• _Belge Metni_:
━━━━━━━━━━

Emsal Mahkeme Kararı İzmir 6. Asliye Ticaret Mahkemesi 2021/345 E. 2022/456 K. 30.05.2022 T.

Görüntülediğiniz mahkeme kararı henüz kesinleşmemiştir. Yararlı olması amacıyla eklenmiştir.

T.C.
İZMİR
6. ASLİYE TİCARET MAHKEMESİ

ESAS NO : 2021/345 Esas
KARAR NO : 2022/456

DAVA : Menfi Tespit ve İstirdat
DAVA TARİHİ : 03/06/2021
KARAR TARİHİ : 30/05/2022

Mahkememizde görülmekte olan Menfi Tespit ve İstirdat davasının yapılan açık yargılaması sonunda,
GEREĞİ DÜŞÜNÜLDÜ: Davacı vekili dava dilekçesinde özetle; müvekkilleri ile aralarında ticari ilişki bulunan davalı şirket, haksız ve hukuka aykırı bir şekilde müvekkilleri hakkında icra takibi başlatıldığını, müvekkillerinin davalı şirkete herhangi bir borçları bulunmadığını, icra takibi mevcut olmayan bir cari hesaba dayandırıldığını, müvekkillerinin herhangi bir borcu olmamasına rağmen icra takibi başlatılmış olmasının hukuka aykırı olduğunu, bahse konu cari hesaptaki borcun neden kaynaklandığının taraflarınca bilinmediğini, adi yazılı belgeye dayanılarak yapılan icra takibi sonrasında açılan menfi tespit davasında ispat yükünün davalıda olduğunu, davalı şirkete hiçbir borçlarının bulunmaması nedeniyle bahse konu icra dosyasında yer verilen borç tutarında müvekkillerimizin borçlu olmadıklarının tespitine karar verilmesini, açıklanan nedenlerle davalıya borcu olmadıklarının tespit edilmesine, davalının haksız ve kötü niyetli takip yapmış olması nedeni ile takip çıkışı miktar olan 41.643,55 TL’nin %20’si üzerinden kötüniyet tazminatına mahkum edilmesine, yargılama giderleri ve vekalet ücretinin davalı idareye yükletilmesine karar verilmesini talep ve dava etmiştir.

━━━━━━━━━━

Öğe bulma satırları
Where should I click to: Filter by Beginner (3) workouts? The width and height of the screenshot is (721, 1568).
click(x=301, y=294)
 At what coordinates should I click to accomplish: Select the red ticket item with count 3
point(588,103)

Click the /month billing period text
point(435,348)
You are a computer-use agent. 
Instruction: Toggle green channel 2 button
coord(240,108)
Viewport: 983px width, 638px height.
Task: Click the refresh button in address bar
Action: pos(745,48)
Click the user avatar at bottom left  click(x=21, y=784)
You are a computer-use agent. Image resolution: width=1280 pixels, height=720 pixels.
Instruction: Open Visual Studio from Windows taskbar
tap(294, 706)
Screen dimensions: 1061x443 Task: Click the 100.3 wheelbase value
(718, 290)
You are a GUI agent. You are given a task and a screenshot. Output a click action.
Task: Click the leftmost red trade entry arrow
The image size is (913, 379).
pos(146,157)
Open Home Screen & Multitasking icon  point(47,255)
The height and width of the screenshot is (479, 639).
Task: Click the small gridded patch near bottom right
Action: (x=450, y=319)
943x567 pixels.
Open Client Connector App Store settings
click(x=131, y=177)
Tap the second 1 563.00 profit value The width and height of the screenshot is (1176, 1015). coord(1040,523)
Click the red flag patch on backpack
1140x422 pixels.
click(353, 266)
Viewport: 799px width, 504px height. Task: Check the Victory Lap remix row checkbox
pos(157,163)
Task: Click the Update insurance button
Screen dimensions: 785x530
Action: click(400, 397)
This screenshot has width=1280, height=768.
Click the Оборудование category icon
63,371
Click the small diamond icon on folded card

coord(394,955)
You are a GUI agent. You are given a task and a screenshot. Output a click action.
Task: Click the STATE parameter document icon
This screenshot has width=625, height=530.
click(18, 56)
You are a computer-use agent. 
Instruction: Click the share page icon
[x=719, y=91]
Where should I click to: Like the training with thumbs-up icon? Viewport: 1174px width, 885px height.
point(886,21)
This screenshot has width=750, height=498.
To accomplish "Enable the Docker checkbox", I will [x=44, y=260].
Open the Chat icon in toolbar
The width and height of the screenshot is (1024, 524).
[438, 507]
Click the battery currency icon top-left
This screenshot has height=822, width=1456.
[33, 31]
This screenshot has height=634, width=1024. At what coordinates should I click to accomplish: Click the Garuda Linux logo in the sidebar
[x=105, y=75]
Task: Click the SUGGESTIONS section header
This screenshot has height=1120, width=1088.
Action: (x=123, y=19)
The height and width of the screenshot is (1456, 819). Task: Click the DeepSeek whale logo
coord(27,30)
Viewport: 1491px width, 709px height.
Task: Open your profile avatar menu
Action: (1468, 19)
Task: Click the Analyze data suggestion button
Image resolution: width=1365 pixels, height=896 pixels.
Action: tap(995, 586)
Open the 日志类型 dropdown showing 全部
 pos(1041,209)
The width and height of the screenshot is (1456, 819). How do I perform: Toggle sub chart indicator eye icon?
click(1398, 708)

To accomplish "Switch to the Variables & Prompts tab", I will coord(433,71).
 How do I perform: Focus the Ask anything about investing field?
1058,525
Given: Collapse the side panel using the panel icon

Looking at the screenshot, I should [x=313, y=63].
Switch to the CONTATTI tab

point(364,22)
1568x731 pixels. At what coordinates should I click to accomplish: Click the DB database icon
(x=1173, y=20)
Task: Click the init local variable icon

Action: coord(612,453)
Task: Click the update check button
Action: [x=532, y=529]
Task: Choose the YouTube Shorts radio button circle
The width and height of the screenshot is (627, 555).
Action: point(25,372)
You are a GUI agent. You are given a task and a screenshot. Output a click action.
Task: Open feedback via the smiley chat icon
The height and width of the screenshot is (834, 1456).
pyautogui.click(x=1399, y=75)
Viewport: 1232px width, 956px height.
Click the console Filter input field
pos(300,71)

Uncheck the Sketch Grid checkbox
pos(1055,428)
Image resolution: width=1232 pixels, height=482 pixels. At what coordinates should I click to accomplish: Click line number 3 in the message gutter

━━━━━━━━━━

• _Yapılacak İş_: Mahkeme kararı metninin "Emsal Mahkeme Kararı" sözleriyle açılıp "olması amacıyla eklenmiştir." ile kapanan bölümünü, "Yararlı" sözcüğünün yerine "Faydalı" koyarak yeniden yazın.

• _Görev Çıktısı_:
Emsal Mahkeme Kararı İzmir 6. Asliye Ticaret Mahkemesi 2021/345 E. 2022/456 K. 30.05.2022 T.

Görüntülediğiniz mahkeme kararı henüz kesinleşmemiştir. Faydalı olması amacıyla eklenmiştir.